I've been reading about canonical transformations in Hamiltonian mechanics and I'm a bit confused about the following:

The author considers a canonical transformation $$q\quad\rightarrow\quad Q\quad ,\quad p\quad\rightarrow\quad P$$ generated by some function $G$. He then considers the case in which $G$ is a function of the (independent) variables $(p,Q)$ and notes that the integrands of the corresponding actions should differ by at most a total time derivative of $G$, such that $$p\dot{q}-H(q,p)=P\dot{Q}-\mathcal{H}(Q,P)+\frac{dG(q,Q)}{dt}\qquad (1)$$ Noting that $\frac{dG(q,Q)}{dt}=\frac{\partial G}{\partial q}\dot{q}+\frac{\partial G}{\partial Q}\dot{Q}+\frac{\partial G}{\partial t}$, he re-expresses $(1)$ as $$\left(p-\frac{\partial G}{\partial q}\right)\dot{q}-\left(P+\frac{\partial G}{\partial Q}\right)\dot{Q}=H(q,p)-\mathcal{H}(Q,P)+\frac{dG(q,Q)}{dt}\qquad (2)$$ and then immediately states that it follows that the remaining variables $(p,P)$ are now expressed by $$p=\frac{\partial G}{\partial q}\quad ,\quad P=-\frac{\partial G}{\partial Q}$$ and that the new Hamiltonian is given by $$\mathcal{H}(Q,P)=H(q,p)+\frac{dG(q,Q)}{dt}.$$

I get that this has something to do with the fact that $q$ and $Q$ are independent variables, but it is not immediately obvious to me why the above relations follow (i.e. why the coefficients on the left hand side vanish)?!

Is it simply due to the fact that the only way the time derivatives of $p$ and $Q$ can be related in general is if their coefficients are identically zero (since $\dot{q}$ and $\dot{Q}$ can vary independently of one another, but equation $(2)$ is an identity and so the only what that both sides can be equal for all values of $\dot{q}$ and $\dot{Q}$ is if their corresponding coefficients are identically zero)?

2. Oct 26, 2016

### dextercioby

Yes.

3. Oct 26, 2016

### Frank Castle

Ah ok, cool. Thanks.

@dextercioby As an aside, is it correct to say that, at a given instant in time, $t$, the function $q(t)$ and its derivative $\dot{q}(t)$ are independent of one another (since one would need to know the value of $q$ at two different times, either side of $t$, in order to determine the value of $\dot{q}$ at $t$, entirely from the knowledge of $q$)?!

## SOURCE DATA
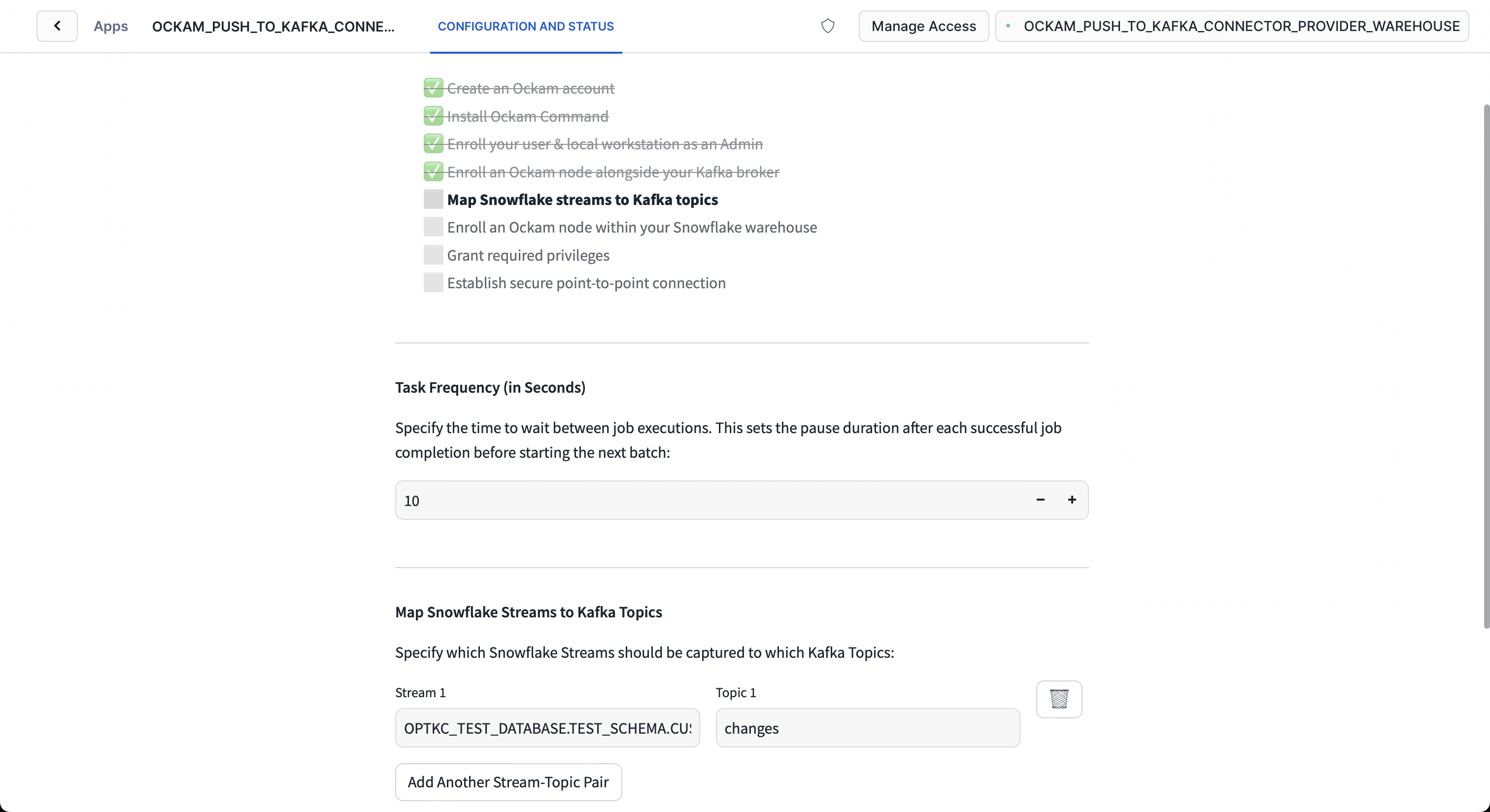Delete Stream 1 pair with trash icon
The width and height of the screenshot is (1490, 812).
click(1058, 699)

## DIRECTIVES
1. In the thread on canonical transformations, copy the text starting with "3. Oct 26, 2016" and going on through "knowledge of $q$)?!".
2. On what date were the two replies in the canonical transformations thread posted?

## OUTPUTS IN ORDER
1.
3. Oct 26, 2016

### Frank Castle

Ah ok, cool. Thanks.

@dextercioby As an aside, is it correct to say that, at a given instant in time, $t$, the function $q(t)$ and its derivative $\dot{q}(t)$ are independent of one another (since one would need to know the value of $q$ at two different times, either side of $t$, in order to determine the value of $\dot{q}$ at $t$, entirely from the knowledge of $q$)?!

2. Oct 26, 2016